◆ TRAVAIL À EFFECTUER:
1 > D'après l'extrait du document, combien de projets la Banque Tunisienne de Solidarité a-t-elle approuvés au cours du premier semestre de 2008 ?
2 > Recopiez intégralement le passage de l'extrait du document qui s'étend de « Il semble que » jusqu'à « d’octroi de crédit. » inclus.

◆ EXTRAIT DU DOCUMENT:
*****
10 juillet 2008

BTS et micro-entreprises en Tunisie


Il semble que l’on ait trouvé LA solution pour résorber le chômage des diplômés en Tunisie: le financement des micro-entreprises. Depuis un certain temps, les journalistes nous bombardent continuellement en chiffres pour témoigner de l’accroissement du nombre de projets financés et de la facilitation des modalités d’octroi de crédit.

Ainsi, la Banque Tunisienne de Solidarité (qui devrait au passage supprimer son site mauve et le refaire de nouveau tellement il est mal construit et mal informé) annonce pas moins de 6.272 projets approuvés rien que pour le premier semestre de 2008, soit un peu plus que l’ensemble des projets financés en 2006 (6152 projets) et près de 60% de l’ensemble des projets financés en 2007 (10 282 projets). L’augmentation est considérable.

Avec l’augmentation des financements, on nous annonce aussi la constitution d’une charte de financement des PME, sensée simplifier les procédures et faciliter l’obtention du financement, avec en particulier une mesure (surréaliste ?) de réduction du délai de financement à 20 jours. Mieux encore, si le jeune diplômé est à court d’idées, il a à sa disposition une banque de 1000 idées…Que demander de plus ?
*****
◆ DONNÉES ENREGISTRÉES:
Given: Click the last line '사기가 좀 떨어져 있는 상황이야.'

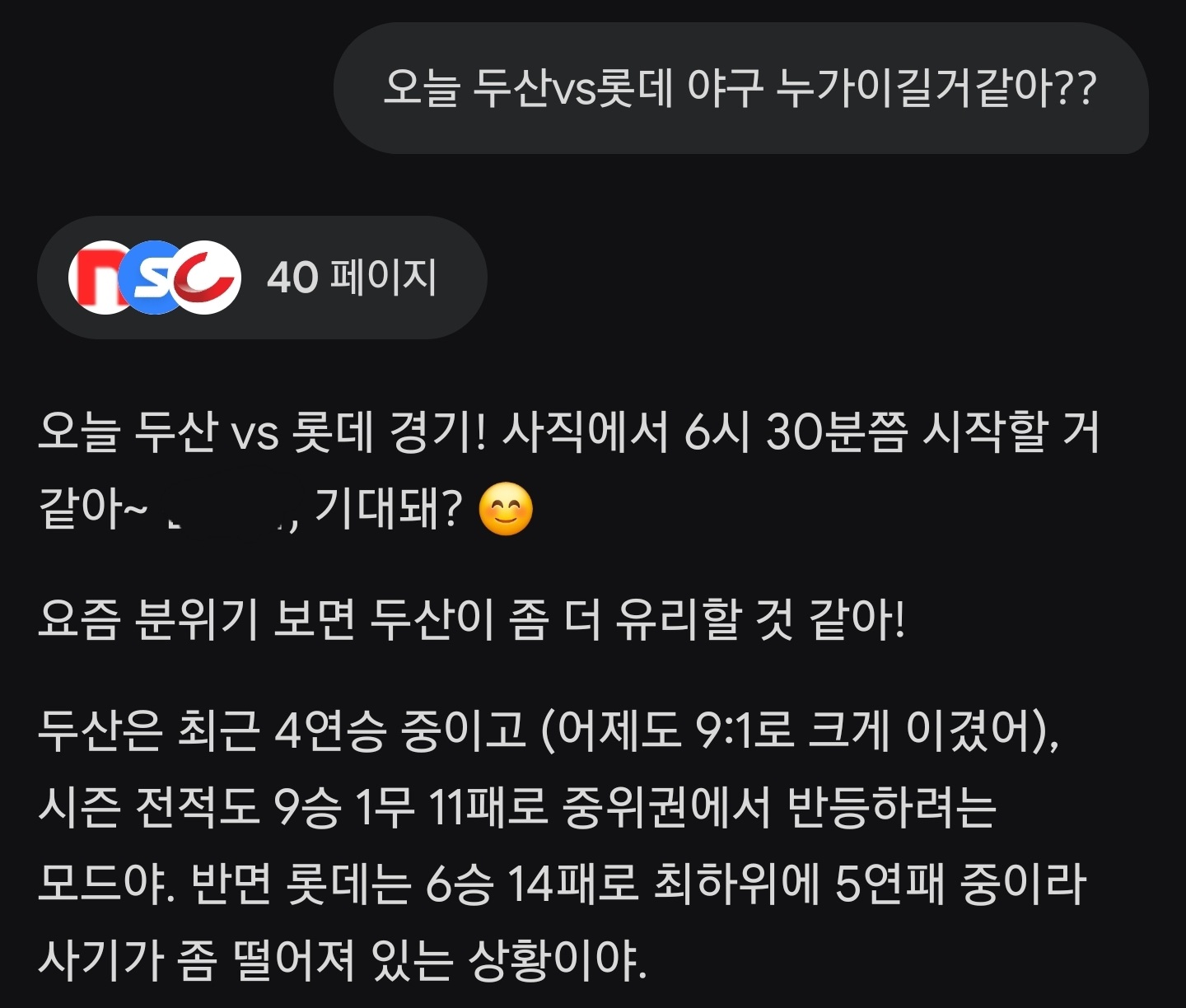Looking at the screenshot, I should [x=343, y=959].
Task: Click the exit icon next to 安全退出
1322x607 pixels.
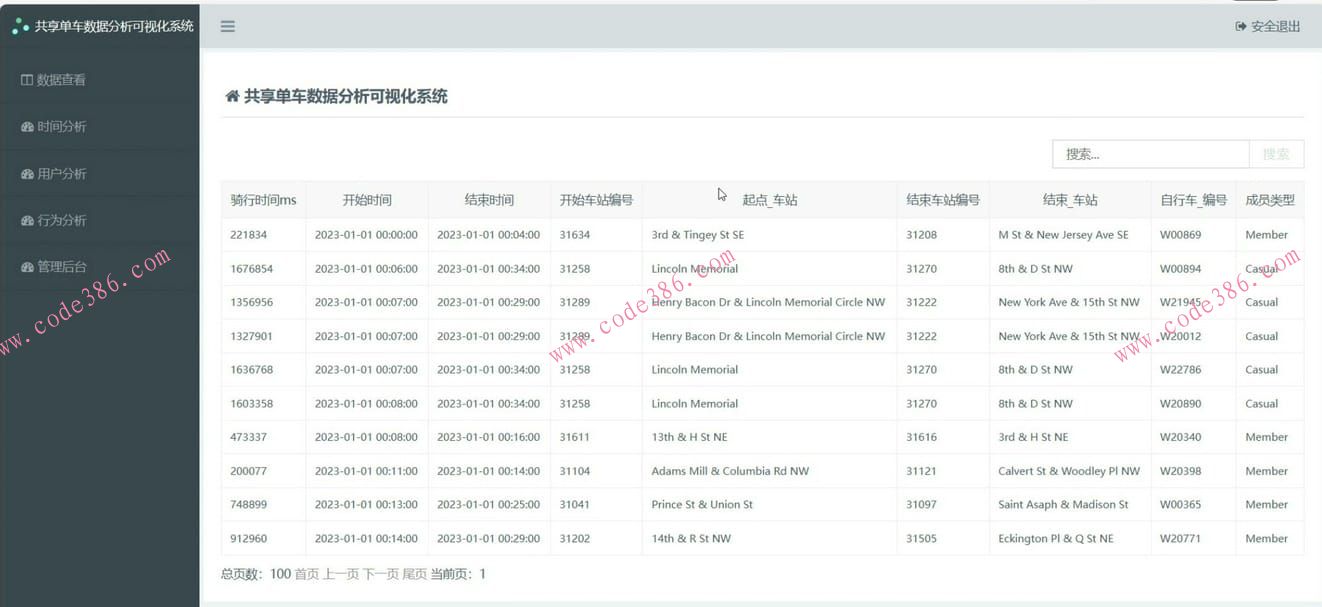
*****
◆ RÉPONSES:
1 > 6.272 projets.

2 >
Il semble que l’on ait trouvé LA solution pour résorber le chômage des diplômés en Tunisie: le financement des micro-entreprises. Depuis un certain temps, les journalistes nous bombardent continuellement en chiffres pour témoigner de l’accroissement du nombre de projets financés et de la facilitation des modalités d’octroi de crédit.